FLOW PPU: Synchronizations are needed only once per step since the threads are independent of each other within a step (dropping the cost down to 1). Synchronizations are overlapped with the execution (dropping the cost down to 1/100).
3. VIRTUAL ILP/LLP
CURRENT MULTICORE CPU: Suboptimal handling of low-level parallelism. Multiple instructions can be executed in multiple functional units only if instructions are independent. Pipeline hazards slow down instruction execution.
FLOW PPU: Functional units are organized as a chain where an unit can use the results of its predecessors as operands. Dependent code execution possible within a step of execution. Pipeline hazards are eliminated.
Performance boost for existing software & applications
Flow technology is fully backwards compatible with all existing legacy software and applications. The PPU's compiler automatically recognizes parallel parts of the code and executes those in PPU cores.
What’s more, Flow is developing an AI tool to help application and software developers identify parallel parts of the code and to propose methods of streamlining those for maximum performance.
Why better CPU performance is vital for future industries?
“While our investments in compute accelerators have transformed our customers’ capabilities, general-purpose compute is and will remain a critical portion of our customers’ workloads. Analytics, information retrieval, and ML training and serving all require a huge amount of compute power. Customers and users who wish to maximize performance, reduce infrastructure costs, and meet sustainability goals have found that the rate of CPU improvements has slowed recently.

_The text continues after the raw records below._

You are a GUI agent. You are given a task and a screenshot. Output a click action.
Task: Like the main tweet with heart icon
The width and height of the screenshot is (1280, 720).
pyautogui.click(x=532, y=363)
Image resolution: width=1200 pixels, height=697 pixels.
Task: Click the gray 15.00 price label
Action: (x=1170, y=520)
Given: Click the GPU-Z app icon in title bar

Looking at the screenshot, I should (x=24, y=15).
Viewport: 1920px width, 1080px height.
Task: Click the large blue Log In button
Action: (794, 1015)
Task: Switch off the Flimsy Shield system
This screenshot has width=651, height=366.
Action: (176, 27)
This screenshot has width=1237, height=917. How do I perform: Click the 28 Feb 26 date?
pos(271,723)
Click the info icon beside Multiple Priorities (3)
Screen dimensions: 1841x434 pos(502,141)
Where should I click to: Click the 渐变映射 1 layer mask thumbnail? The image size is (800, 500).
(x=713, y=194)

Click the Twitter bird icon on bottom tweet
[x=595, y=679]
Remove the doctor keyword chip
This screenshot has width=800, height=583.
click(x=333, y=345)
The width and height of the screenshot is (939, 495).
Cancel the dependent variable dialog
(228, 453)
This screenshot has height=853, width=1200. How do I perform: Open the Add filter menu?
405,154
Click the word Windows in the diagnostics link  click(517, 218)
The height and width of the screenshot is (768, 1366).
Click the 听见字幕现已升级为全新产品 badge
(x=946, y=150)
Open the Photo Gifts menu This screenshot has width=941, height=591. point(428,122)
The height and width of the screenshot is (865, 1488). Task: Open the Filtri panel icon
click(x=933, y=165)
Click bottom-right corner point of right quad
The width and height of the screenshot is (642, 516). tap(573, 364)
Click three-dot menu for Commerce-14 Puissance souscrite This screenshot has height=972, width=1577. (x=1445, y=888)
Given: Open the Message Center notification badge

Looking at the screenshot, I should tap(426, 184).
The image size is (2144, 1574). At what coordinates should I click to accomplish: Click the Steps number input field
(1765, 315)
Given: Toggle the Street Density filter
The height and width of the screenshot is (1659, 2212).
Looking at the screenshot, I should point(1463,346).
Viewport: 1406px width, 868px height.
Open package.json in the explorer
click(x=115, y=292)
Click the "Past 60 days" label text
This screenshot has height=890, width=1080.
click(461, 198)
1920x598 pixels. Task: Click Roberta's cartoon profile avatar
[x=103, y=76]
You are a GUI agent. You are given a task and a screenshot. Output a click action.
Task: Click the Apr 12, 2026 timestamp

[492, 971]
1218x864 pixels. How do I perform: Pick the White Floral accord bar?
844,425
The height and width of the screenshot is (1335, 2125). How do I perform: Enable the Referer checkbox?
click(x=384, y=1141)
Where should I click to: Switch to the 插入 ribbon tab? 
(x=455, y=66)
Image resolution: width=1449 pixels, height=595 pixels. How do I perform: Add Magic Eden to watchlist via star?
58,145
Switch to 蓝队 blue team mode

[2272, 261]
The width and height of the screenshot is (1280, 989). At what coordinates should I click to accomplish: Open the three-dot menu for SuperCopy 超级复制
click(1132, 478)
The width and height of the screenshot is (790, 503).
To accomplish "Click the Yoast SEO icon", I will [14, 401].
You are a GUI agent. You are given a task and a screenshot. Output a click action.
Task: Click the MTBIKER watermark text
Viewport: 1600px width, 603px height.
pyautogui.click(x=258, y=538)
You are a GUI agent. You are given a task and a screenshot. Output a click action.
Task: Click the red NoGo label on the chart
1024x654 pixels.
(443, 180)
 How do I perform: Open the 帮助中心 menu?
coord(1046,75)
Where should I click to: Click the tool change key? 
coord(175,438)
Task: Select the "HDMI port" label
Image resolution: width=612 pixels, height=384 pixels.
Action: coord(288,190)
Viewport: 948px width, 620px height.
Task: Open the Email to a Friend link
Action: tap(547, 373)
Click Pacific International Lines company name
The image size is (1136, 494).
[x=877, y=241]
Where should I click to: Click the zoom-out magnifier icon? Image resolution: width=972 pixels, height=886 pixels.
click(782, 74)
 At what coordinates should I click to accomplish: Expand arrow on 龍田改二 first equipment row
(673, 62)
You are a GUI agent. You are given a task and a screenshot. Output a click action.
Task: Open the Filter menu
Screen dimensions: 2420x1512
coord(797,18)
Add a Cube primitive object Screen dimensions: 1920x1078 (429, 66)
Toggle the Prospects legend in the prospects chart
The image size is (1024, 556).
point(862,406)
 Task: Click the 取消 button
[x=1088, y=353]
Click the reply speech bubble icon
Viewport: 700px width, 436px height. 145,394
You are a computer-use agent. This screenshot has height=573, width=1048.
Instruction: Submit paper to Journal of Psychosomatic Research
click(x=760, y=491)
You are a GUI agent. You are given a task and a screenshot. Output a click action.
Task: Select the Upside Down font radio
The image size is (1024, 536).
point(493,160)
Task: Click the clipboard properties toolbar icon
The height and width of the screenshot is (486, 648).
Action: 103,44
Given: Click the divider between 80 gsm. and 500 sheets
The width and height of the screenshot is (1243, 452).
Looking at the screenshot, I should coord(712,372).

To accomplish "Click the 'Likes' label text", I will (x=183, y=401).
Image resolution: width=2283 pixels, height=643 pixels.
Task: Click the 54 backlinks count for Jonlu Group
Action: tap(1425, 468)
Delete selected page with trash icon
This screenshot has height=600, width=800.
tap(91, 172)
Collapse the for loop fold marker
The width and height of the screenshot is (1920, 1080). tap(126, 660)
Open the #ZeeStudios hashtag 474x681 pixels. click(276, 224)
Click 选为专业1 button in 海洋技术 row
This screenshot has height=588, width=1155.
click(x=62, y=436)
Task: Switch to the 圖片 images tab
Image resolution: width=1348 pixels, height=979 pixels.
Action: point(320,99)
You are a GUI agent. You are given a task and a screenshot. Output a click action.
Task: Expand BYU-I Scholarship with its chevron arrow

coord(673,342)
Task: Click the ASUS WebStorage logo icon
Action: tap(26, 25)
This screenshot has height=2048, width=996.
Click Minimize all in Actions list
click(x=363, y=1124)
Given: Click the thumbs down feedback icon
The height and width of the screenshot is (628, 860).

Amdahl’s Law suggests that as accelerators continue to improve, general purpose compute will dominate the cost and limit the capability of our infrastructure unless we make commensurate investments to keep up.”
Extract from Google announcement of its first Arm-based CPU on April 9th, 2024
Artificial intelligence
General purpose computing is and will remain a critical portion of numerous AI workloads. Analytics, information retrieval, and ML training and serving all requires massive amounts of computing power.
All parties wishing to maximize performance, reduce infrastructure costs, and meet sustainability goals have run against a slowing rate of CPU improvement. Unless CPUs can keep up, general purpose computing will limit the capability and dominate the cost of AI.
Autonomous vehicle systems
While we may not be manufacturing autonomous flying cars, the intricate technology behind such innovations requires immense parallel processing power. Exactly what the next generation CPUs enhanced by Flow's PPUs are designed to provide. They deliver the robust performance necessary for the high-speed, real-time data processing that autonomous vehicle systems demand.
Moreover, Flow's technology excels in edge computing environments where low latency is critical, ensuring that decision-making processes are as swift as they are reliable. By integrating Flow's PPU, autonomous systems gain the capability to react instantaneously to dynamic conditions – enhancing safety and efficiency.
New opportunities
Emerging fields such as simulation and optimization – widely used in business computing from logistics planning to investment forecasting – will greatly profit from Flow. Such applications tend to be heavily parallelized, and will greatly benefit from the flexibility of Flow technology over GPU thread blocks.
Flow technology also works for the classic numeric and non-numeric parallelizable workloads, from matrix or vector computations to sorting. Even in code with only small parallelizable parts – which are currently not parallelized because runtime overhead is larger than runtime benefit – Flow's PPU will nonetheless boost the overall performance.